Increased call start errors due to Vapi fault transport errors + Twilio timeouts
Resolved
Mar 10 at 07:18pm PDT
RCA: vapifault-transport-never-connected errors caused call failures
Date: 03/10/2025
Summary:
A recent update to our production environment increased the memory usage of one of our core
call-processing services. This led to an unintended triggering of our automated process restart
mechanism, resulting in a brief period of call failures. The issue was resolved by adjusting the
memory threshold for these restarts.
Timeline:
1. 5:50am A few calls start facing issues in starting due to
vapifault-transport-never-connected.
2. 6:40am Call failures start to increase. Partial outage of call starts. Our monitoring picked
it up and paged oncall. Some discord users and customers on slack start reporting
errors.
3. 6:55am - 7:20am Investigated causes for failures. Shifted the calls to a previous cluster,
but calls were still failing.
4. 7:35am We reached a RCA on why the failures were occurring and a fix was scoped
out.
5. 7:58am The hotfix was completely deployed and the failures stopped. The incident was
resolved at this point.
Root Cause:
A recent production update increased the memory requirements of our call-processing service.

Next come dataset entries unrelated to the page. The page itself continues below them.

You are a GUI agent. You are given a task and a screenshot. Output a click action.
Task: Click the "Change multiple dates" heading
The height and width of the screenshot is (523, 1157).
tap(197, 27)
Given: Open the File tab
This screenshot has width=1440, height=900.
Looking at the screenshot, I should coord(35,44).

As a result, an internal safeguard—designed to restart processes exceeding a set memory
threshold—was activated more frequently than anticipated.
Mediation:
1. Threshold Adjustment: We have increased the memory threshold that triggers a
process restart to better handle higher usage.

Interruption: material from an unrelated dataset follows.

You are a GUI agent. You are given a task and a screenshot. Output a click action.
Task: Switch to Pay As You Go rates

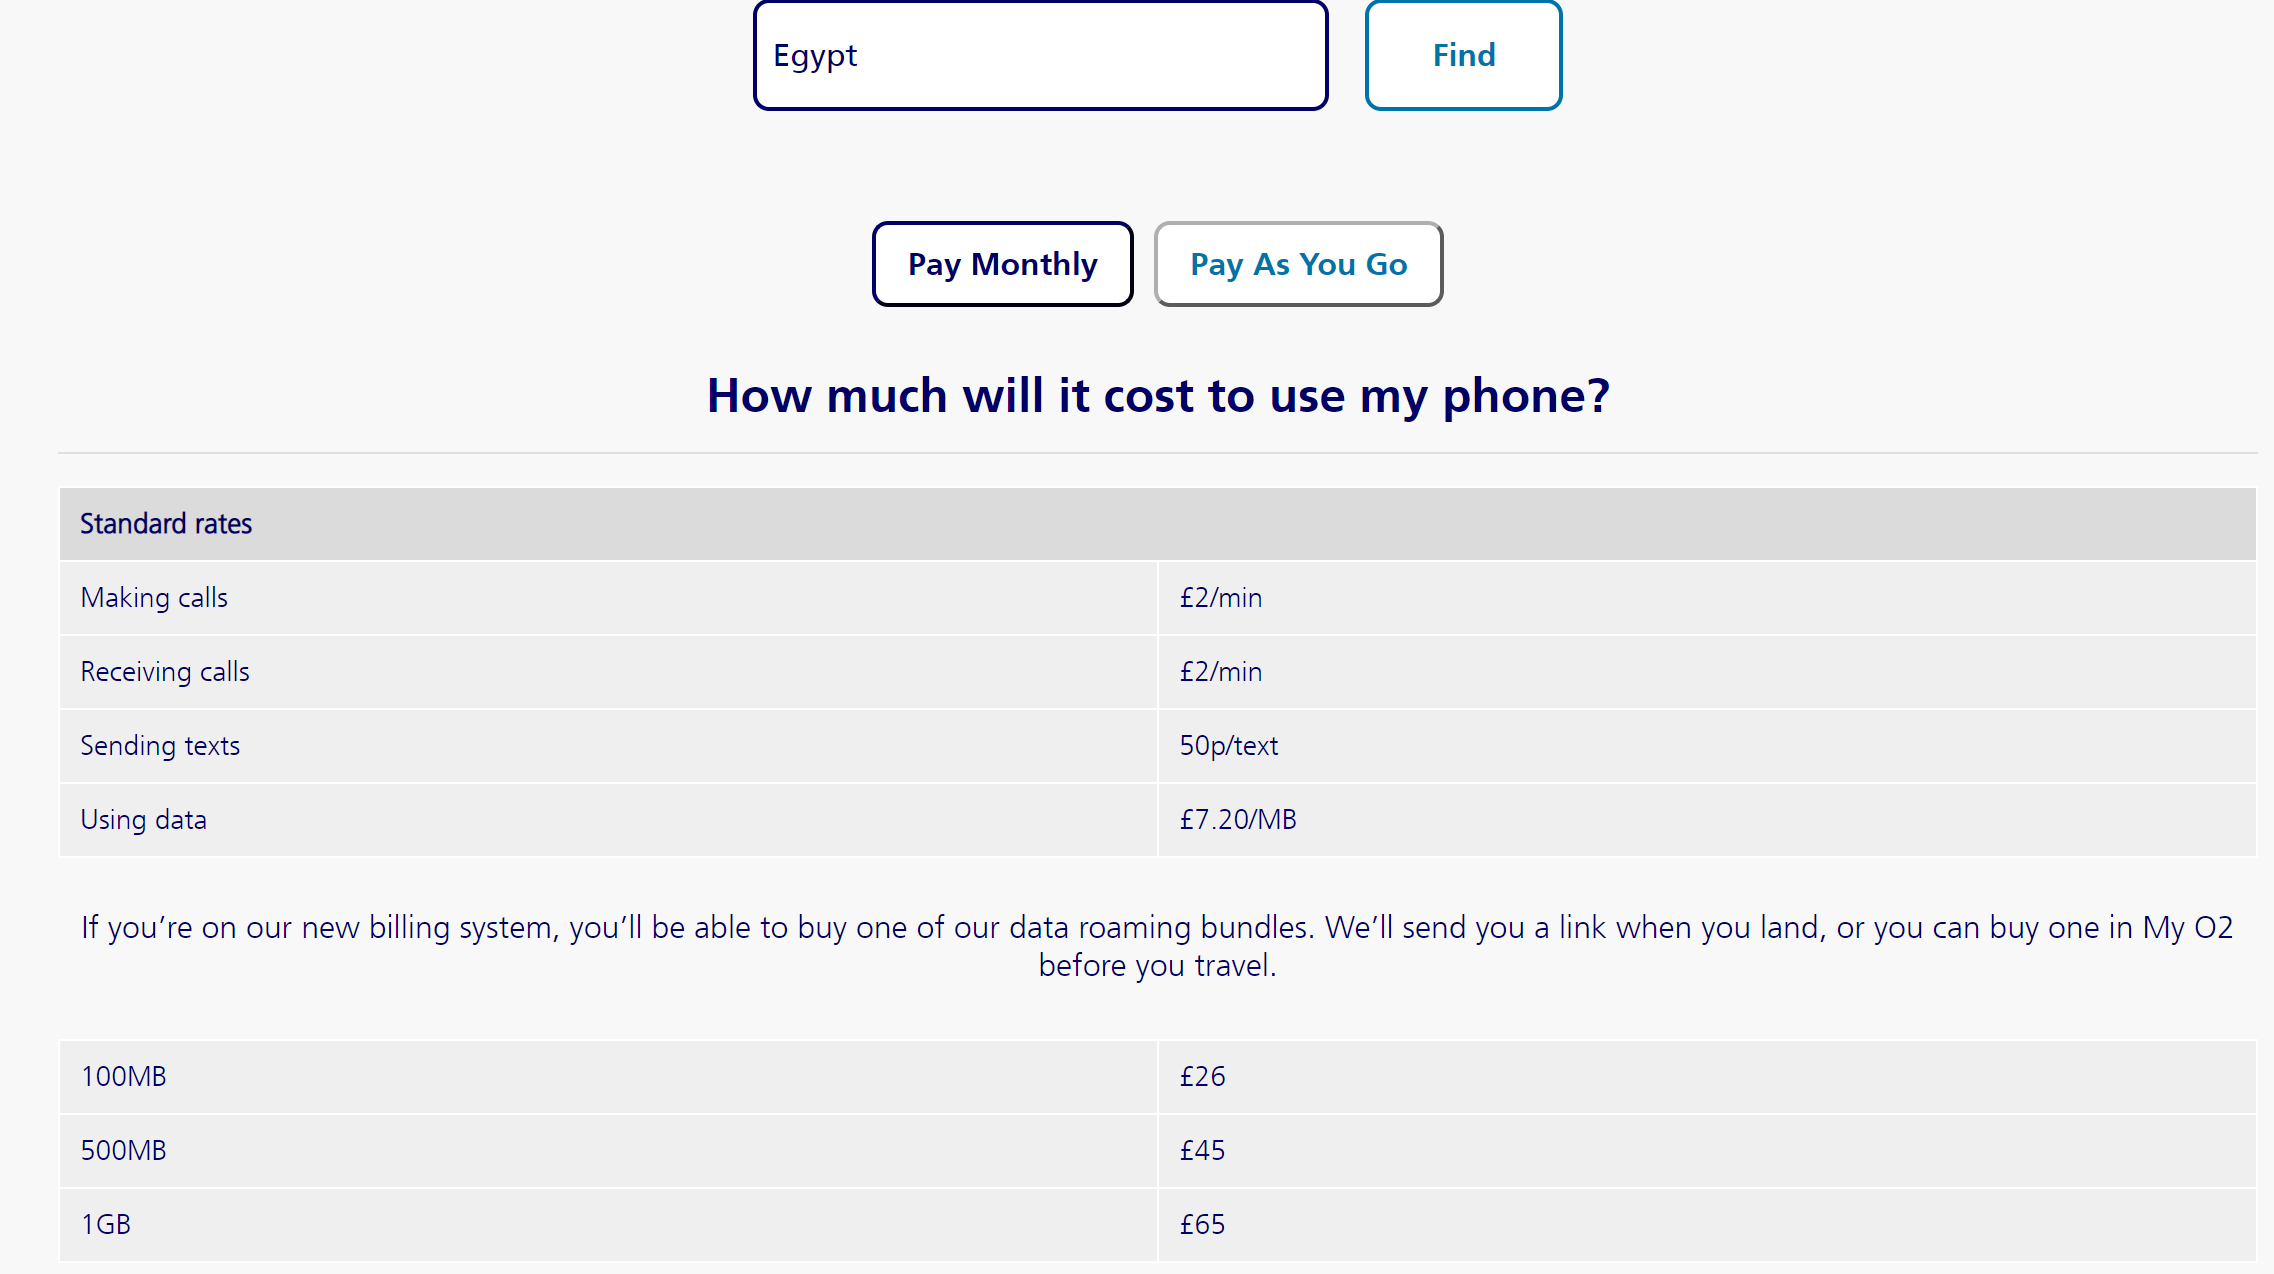[1297, 264]
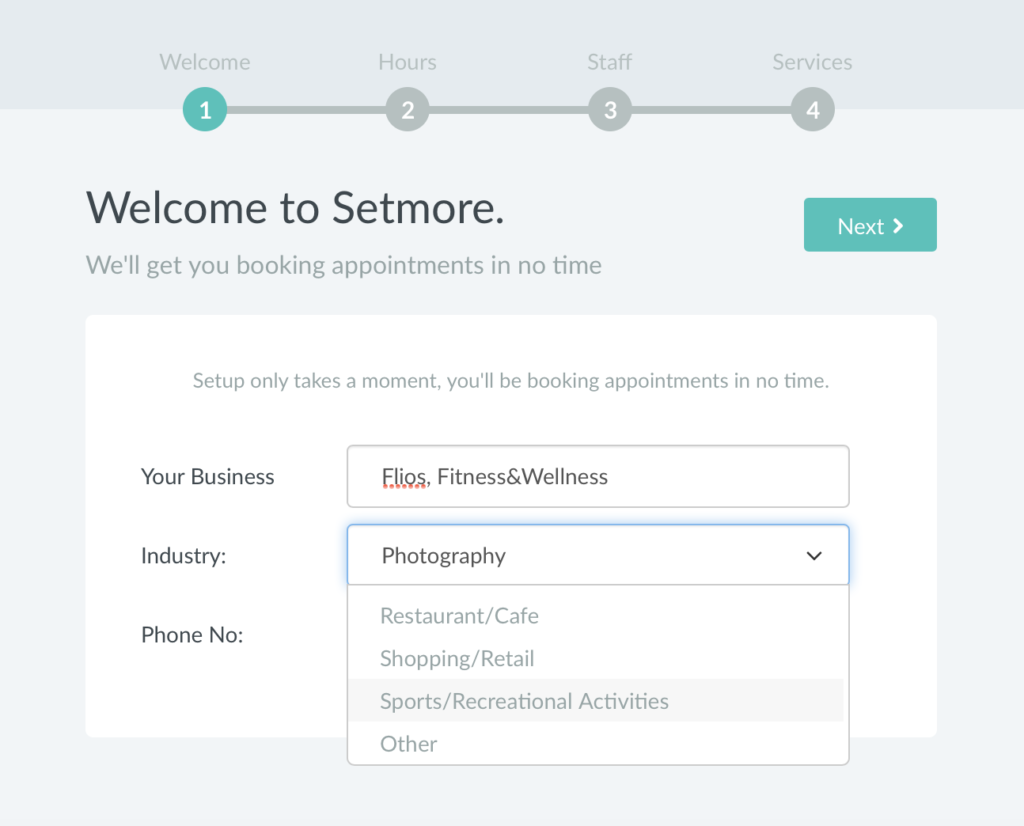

2. Enhanced Monitoring: We are implementing additional alerts to detect similar issues
earlier.
3. Process Review: We are further examining our restart protocols to reduce unnecessary
service interruptions during periods of high demand.
Affected services
Vapi API
Updated
Mar 10 at 08:12am PDT
Issue has been patched and we are monitoring the fix. We will be following up with a detailed RCA soon.
Affected services
Vapi API
Created
Mar 10 at 07:09am PDT
We are noticing increased occurrences of 31920 error in Twilio calls. Team in investigating and mitigating the issue.
Affected services
Vapi API